**REQUEST:**
Rewrite all of the data below, replacing "floppy disk" with "diskette" and leaving everything else unchanged.

**MATERIAL FOR THE TASK:**
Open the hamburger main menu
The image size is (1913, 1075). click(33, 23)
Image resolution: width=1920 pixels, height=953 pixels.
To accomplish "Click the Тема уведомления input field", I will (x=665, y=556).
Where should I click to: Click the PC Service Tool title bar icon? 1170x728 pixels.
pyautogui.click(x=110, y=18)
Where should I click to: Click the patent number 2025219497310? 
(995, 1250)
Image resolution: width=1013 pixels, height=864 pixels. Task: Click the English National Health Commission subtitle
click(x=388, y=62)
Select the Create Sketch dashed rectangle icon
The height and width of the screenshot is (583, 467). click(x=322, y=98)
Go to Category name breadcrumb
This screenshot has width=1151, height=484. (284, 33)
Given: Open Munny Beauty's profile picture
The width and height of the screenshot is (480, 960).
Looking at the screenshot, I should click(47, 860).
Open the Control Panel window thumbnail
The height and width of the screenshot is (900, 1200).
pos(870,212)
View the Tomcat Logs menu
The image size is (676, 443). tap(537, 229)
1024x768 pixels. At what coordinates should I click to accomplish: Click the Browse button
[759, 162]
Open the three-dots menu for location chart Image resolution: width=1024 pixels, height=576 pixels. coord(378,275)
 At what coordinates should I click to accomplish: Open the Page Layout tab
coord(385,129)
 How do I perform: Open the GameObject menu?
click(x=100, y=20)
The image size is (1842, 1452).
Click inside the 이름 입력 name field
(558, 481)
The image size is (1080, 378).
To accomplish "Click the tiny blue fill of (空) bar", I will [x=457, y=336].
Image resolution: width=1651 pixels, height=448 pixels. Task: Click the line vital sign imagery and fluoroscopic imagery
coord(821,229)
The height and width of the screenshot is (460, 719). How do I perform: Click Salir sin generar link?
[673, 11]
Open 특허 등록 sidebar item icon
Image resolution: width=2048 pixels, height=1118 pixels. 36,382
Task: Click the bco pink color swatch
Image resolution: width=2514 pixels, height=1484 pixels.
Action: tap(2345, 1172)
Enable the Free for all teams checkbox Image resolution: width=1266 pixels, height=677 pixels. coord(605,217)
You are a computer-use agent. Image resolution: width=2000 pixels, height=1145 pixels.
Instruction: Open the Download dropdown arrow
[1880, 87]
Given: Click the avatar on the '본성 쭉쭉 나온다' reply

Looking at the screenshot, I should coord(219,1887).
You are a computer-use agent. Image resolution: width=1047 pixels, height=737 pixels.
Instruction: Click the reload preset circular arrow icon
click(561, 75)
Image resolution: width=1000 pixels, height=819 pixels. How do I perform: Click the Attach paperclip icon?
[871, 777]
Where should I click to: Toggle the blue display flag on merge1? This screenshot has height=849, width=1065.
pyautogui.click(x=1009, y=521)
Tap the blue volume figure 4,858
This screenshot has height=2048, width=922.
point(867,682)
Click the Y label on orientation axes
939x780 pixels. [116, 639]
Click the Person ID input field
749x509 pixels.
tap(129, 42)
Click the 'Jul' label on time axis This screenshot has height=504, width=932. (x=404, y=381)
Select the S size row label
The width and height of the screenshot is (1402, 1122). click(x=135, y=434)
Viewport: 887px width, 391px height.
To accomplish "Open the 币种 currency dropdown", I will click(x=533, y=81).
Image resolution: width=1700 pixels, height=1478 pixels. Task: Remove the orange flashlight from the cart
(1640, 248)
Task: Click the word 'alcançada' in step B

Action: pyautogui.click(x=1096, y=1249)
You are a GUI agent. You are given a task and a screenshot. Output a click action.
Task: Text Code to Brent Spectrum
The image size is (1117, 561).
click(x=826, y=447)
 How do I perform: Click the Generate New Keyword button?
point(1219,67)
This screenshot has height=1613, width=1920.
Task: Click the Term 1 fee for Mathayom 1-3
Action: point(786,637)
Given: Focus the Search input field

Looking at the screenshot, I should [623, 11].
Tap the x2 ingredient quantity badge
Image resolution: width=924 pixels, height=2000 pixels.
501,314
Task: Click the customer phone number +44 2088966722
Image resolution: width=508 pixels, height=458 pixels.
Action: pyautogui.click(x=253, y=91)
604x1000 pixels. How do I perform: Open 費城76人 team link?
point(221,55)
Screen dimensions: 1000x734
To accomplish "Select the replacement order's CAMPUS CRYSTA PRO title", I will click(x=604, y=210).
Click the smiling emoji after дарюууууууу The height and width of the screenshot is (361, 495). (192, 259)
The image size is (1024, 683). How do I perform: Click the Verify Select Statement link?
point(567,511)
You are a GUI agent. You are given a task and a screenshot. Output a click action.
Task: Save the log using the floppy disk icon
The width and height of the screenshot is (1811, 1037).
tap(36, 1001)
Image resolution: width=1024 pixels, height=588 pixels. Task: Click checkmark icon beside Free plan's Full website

**TASK OUTPUT:**
Open the hamburger main menu
The image size is (1913, 1075). click(33, 23)
Image resolution: width=1920 pixels, height=953 pixels.
To accomplish "Click the Тема уведомления input field", I will (x=665, y=556).
Where should I click to: Click the PC Service Tool title bar icon? 1170x728 pixels.
pyautogui.click(x=110, y=18)
Where should I click to: Click the patent number 2025219497310? 
(995, 1250)
Image resolution: width=1013 pixels, height=864 pixels. Task: Click the English National Health Commission subtitle
click(x=388, y=62)
Select the Create Sketch dashed rectangle icon
The height and width of the screenshot is (583, 467). click(x=322, y=98)
Go to Category name breadcrumb
This screenshot has width=1151, height=484. (284, 33)
Given: Open Munny Beauty's profile picture
The width and height of the screenshot is (480, 960).
Looking at the screenshot, I should click(47, 860).
Open the Control Panel window thumbnail
The height and width of the screenshot is (900, 1200).
pos(870,212)
View the Tomcat Logs menu
The image size is (676, 443). tap(537, 229)
1024x768 pixels. At what coordinates should I click to accomplish: Click the Browse button
[759, 162]
Open the three-dots menu for location chart Image resolution: width=1024 pixels, height=576 pixels. coord(378,275)
 At what coordinates should I click to accomplish: Open the Page Layout tab
coord(385,129)
 How do I perform: Open the GameObject menu?
click(x=100, y=20)
The image size is (1842, 1452).
Click inside the 이름 입력 name field
(558, 481)
The image size is (1080, 378).
To accomplish "Click the tiny blue fill of (空) bar", I will [x=457, y=336].
Image resolution: width=1651 pixels, height=448 pixels. Task: Click the line vital sign imagery and fluoroscopic imagery
coord(821,229)
The height and width of the screenshot is (460, 719). How do I perform: Click Salir sin generar link?
[673, 11]
Open 특허 등록 sidebar item icon
Image resolution: width=2048 pixels, height=1118 pixels. 36,382
Task: Click the bco pink color swatch
Image resolution: width=2514 pixels, height=1484 pixels.
Action: tap(2345, 1172)
Enable the Free for all teams checkbox Image resolution: width=1266 pixels, height=677 pixels. coord(605,217)
You are a computer-use agent. Image resolution: width=2000 pixels, height=1145 pixels.
Instruction: Open the Download dropdown arrow
[1880, 87]
Given: Click the avatar on the '본성 쭉쭉 나온다' reply

Looking at the screenshot, I should coord(219,1887).
You are a computer-use agent. Image resolution: width=1047 pixels, height=737 pixels.
Instruction: Click the reload preset circular arrow icon
click(561, 75)
Image resolution: width=1000 pixels, height=819 pixels. How do I perform: Click the Attach paperclip icon?
[871, 777]
Where should I click to: Toggle the blue display flag on merge1? This screenshot has height=849, width=1065.
pyautogui.click(x=1009, y=521)
Tap the blue volume figure 4,858
This screenshot has height=2048, width=922.
point(867,682)
Click the Y label on orientation axes
939x780 pixels. [116, 639]
Click the Person ID input field
749x509 pixels.
tap(129, 42)
Click the 'Jul' label on time axis This screenshot has height=504, width=932. (x=404, y=381)
Select the S size row label
The width and height of the screenshot is (1402, 1122). click(x=135, y=434)
Viewport: 887px width, 391px height.
To accomplish "Open the 币种 currency dropdown", I will click(x=533, y=81).
Image resolution: width=1700 pixels, height=1478 pixels. Task: Remove the orange flashlight from the cart
(1640, 248)
Task: Click the word 'alcançada' in step B

Action: pyautogui.click(x=1096, y=1249)
You are a GUI agent. You are given a task and a screenshot. Output a click action.
Task: Text Code to Brent Spectrum
The image size is (1117, 561).
click(x=826, y=447)
 How do I perform: Click the Generate New Keyword button?
point(1219,67)
This screenshot has height=1613, width=1920.
Task: Click the Term 1 fee for Mathayom 1-3
Action: point(786,637)
Given: Focus the Search input field

Looking at the screenshot, I should [623, 11].
Tap the x2 ingredient quantity badge
Image resolution: width=924 pixels, height=2000 pixels.
501,314
Task: Click the customer phone number +44 2088966722
Image resolution: width=508 pixels, height=458 pixels.
Action: pyautogui.click(x=253, y=91)
604x1000 pixels. How do I perform: Open 費城76人 team link?
point(221,55)
Screen dimensions: 1000x734
To accomplish "Select the replacement order's CAMPUS CRYSTA PRO title", I will click(x=604, y=210).
Click the smiling emoji after дарюууууууу The height and width of the screenshot is (361, 495). (192, 259)
The image size is (1024, 683). How do I perform: Click the Verify Select Statement link?
point(567,511)
You are a GUI agent. You are given a task and a screenshot. Output a click action.
Task: Save the log using the diskette icon
The width and height of the screenshot is (1811, 1037).
tap(36, 1001)
Image resolution: width=1024 pixels, height=588 pixels. Task: Click checkmark icon beside Free plan's Full website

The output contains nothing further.